▶ [Task to complete] Copy the following items exactly as they appear, line for line.
- - - - - - -
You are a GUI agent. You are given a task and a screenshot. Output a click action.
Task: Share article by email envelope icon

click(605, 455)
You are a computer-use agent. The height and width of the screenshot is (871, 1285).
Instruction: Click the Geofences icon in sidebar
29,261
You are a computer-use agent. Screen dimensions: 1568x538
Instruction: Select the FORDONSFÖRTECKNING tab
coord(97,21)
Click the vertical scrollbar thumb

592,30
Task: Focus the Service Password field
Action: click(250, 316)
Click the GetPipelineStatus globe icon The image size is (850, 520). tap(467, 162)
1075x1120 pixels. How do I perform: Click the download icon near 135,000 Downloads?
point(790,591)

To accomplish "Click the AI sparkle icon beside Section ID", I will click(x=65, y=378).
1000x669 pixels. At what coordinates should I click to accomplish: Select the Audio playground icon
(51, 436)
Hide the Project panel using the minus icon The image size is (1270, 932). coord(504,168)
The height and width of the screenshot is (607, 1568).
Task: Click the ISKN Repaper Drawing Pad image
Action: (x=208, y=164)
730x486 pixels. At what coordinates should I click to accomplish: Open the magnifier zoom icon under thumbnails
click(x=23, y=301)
- - - - - - -
▶ [Worked solution]
You are a GUI agent. You are given a task and a screenshot. Output a click action.
Task: Share article by email envelope icon

click(605, 455)
You are a computer-use agent. The height and width of the screenshot is (871, 1285).
Instruction: Click the Geofences icon in sidebar
29,261
You are a computer-use agent. Screen dimensions: 1568x538
Instruction: Select the FORDONSFÖRTECKNING tab
coord(97,21)
Click the vertical scrollbar thumb

592,30
Task: Focus the Service Password field
Action: click(250, 316)
Click the GetPipelineStatus globe icon The image size is (850, 520). tap(467, 162)
1075x1120 pixels. How do I perform: Click the download icon near 135,000 Downloads?
point(790,591)

To accomplish "Click the AI sparkle icon beside Section ID", I will click(x=65, y=378).
1000x669 pixels. At what coordinates should I click to accomplish: Select the Audio playground icon
(51, 436)
Hide the Project panel using the minus icon The image size is (1270, 932). coord(504,168)
The height and width of the screenshot is (607, 1568).
Task: Click the ISKN Repaper Drawing Pad image
Action: (x=208, y=164)
730x486 pixels. At what coordinates should I click to accomplish: Open the magnifier zoom icon under thumbnails
click(x=23, y=301)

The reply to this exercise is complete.